Lifestyle

This Fitbit-Like Wristband Will Finally Help Cure Your Exhausting Insomnia

by Courtney Brunson
Guille Faingold

I can't sleep.

I've tried solving the mystery of my newly acquired insomnia to no avail. My anxiety is all-consuming, but that's nothing new. Depression typically makes me sleep more, so that isn't it.

One of my chemistry professors always has that gross slimy white stuff in the corners of his mouth, and he kind of foams while speaking. That's pretty traumatizing, but not enough to keep me awake until 3 am.

Maybe it's the guy I'm currently into? Catching feelings has always had a way of transforming my normally pragmatic brain function into pure restlessness.

I don't know, but the severe lack of sleep is making me hideous. I'm developing eye bags, dull jaundiced skin and an unattractive, sluggish demeanor.
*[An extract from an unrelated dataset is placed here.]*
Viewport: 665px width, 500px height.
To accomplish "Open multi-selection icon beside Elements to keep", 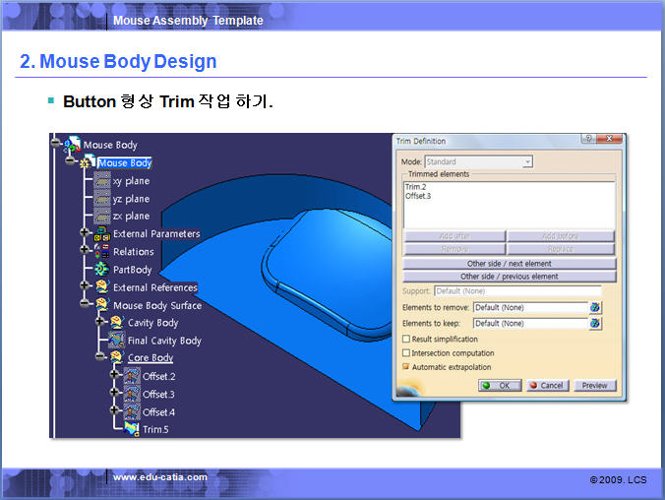I will pyautogui.click(x=595, y=323).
I will sacrifice my soul to a sea witch before I cede my looks to sleepless nights, so this needs to end.

My concern isn't even how many hours of sleep I clock. Five will do. Six is a luxury. It doesn't matter how passionately people preach the value of snoozing for eight hours. Unless I drop out of school or stop working, eight hours isn't happening.

The only solution is to focus on the quality of my sleep, rather than its duration. I just need the five or six hours I do get to be as deep as possible. You know, that wake-up-with-drool-on-your-pillow kind of sleep.

I've already mentioned my recent health kick and effort to flesh out my lifestyle with wellness-promoting additives. My nocturnal needs are no exception.

So, since powder magnesium puts me into a borderline coma and Ambien will make me sleep walk through Central Park at night and get murdered, I've resorted to trying the best device money can buy: a $425 Philip Stein sleep bracelet. Why sacrifice watching TEDTalks before bed when I could just get a thing that makes everything better?

Philip Stein/Courtney Brunson

Philip Stein develops watches and sleep bracelets with metal plates that act as wearable antennas for natural electromagnetic frequencies. A very persuasive (and fear-inducing) product explanation on its website that almost scares me into walking around with a tinfoil hat states:

In our modern world, we are surrounded by many man-made electromagnetic frequencies generated by electrical power lines and appliances, WiFi transmissions and mobile phones. These artificial frequencies compete with and overpower the natural ones, and can put us out of tune with our planet.

I interpreted that as, “The world is full of bad vibes and you need more good vibes.”

My wrists are abnormally small (but so cute!), so I've been using the Slim Sleep Bracelet with a black micro-fiber strap and black-plated case. The band is soft and the metal plate is lightweight, so I don't feel the bracelet when I'm sleeping. This is coming from someone who finds most jewelry intolerable.

A couple things happen when you start sleeping with this bracelet. First, you have some wild-ass dreams.

Last night I dreamed a screenplay I had written (I don't even write screenplays) found its way into the hands of Gabrielle Union, who consequently DM-ed me on Instagram saying it was fire and we should be friends. We went to Applebee's and ate appetizers -- it was lit as hell.

I fall asleep HARD with this bracelet. Borderline blackout. I don't think I rolled over or woke up in the middle of the night once. You know that feeling of full-body heaviness after spending hours in the sun? It's like that, plus the mental chill obtained at the end of corpse pose after yoga.

When I wake up in the morning after sleeping with the Phillip Stein sleep bracelet, I feel wide-awake. For real, my eyelids fly open immediately at the sound of my alarm and I don't even consider tapping the snooze button.

Instead of the drugged-up exhaustion where I open my eyes feeling sluggish and hungover, I wake up bright and alert.

I nap less, which is a miracle, and find myself procrastinating less since I started sleeping with the bracelet. Clear-minded energy motivates me to get sh*t done productively and efficiently. Funny how many good ideas you can come up with when you aren't stumbling around like a zombie.

If my word means anything to you, I think the Philip Stein sleep bracelet works. It's certainly one of my favorite forms of wearable tech and reassures me in my previously mentioned electromagnetic wave phobia. A tinfoil hat wouldn't work out with my haircut anyway, so a bracelet will have to do for now.